Gone with the wind: Mission conclusion for instrument to monitor ocean winds


NASA/Johnson Space Center


On Sept. 21, 2014, NASA scientists and engineers launched RapidScat toward the orbiting International Space Station, 250 miles above the Earth’s surface, with a few objectives in mind: improve weather forecasting on Earth, provide cross-calibration for all international satellites that monitor ocean winds, and improve estimates of how ocean winds change throughout the day, around the globe. Using the existing data and power services of the station and hardware initially built as a spare for QuikScat, RapidScat not only recreated its predecessors work, but greatly improved the timeliness of data transmissions and the potential for cross-calibration of other sensors designed to measure sea-surface winds. RapidScat observations played an essential role in National Oceanic and Atmospheric Administration (NOAA) weather forecasting by aiding in their ability to measure temporal changes of wind fields and allowing them to study changes within one hour in high latitudes, compared to six hours with previous instruments.

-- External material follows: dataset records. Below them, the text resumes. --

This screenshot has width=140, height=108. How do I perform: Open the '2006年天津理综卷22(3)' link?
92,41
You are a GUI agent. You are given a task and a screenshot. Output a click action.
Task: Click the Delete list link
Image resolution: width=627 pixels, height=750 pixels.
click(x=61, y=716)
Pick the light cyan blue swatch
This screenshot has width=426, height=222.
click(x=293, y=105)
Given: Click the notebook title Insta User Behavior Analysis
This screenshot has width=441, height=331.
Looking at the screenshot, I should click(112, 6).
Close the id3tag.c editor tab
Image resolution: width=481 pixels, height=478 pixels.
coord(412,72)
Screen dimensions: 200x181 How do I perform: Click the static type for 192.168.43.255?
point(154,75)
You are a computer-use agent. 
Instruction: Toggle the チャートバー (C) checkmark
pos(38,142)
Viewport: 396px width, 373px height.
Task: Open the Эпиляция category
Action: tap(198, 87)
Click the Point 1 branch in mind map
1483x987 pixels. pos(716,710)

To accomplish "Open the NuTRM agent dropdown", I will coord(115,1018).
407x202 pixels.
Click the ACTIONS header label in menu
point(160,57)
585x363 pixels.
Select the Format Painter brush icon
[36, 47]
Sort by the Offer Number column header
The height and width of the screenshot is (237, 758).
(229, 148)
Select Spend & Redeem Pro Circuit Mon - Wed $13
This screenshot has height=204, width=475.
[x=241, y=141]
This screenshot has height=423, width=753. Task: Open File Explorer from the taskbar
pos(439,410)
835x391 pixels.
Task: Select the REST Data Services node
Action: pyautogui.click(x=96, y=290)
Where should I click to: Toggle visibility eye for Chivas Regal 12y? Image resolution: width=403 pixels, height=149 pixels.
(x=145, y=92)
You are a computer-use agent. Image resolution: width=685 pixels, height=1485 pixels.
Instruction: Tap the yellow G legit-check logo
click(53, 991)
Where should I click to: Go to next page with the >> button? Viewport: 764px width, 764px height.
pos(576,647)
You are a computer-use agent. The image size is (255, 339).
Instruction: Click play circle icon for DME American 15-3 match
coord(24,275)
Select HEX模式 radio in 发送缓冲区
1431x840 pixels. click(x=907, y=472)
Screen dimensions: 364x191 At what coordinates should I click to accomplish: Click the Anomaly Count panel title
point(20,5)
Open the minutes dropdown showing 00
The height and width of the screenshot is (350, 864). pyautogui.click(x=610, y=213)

Wind speed is not only important in the prediction of bad weather and investigation of global wind circulation patterns, but also helps organizations like NASA to plan launches, flights and landings of space- and aircrafts. This paved the way to measure and compare data from various scatterometers, together providing wind measurements multiple times each day, giving meteorologists and other scientists a better look into how storms developed.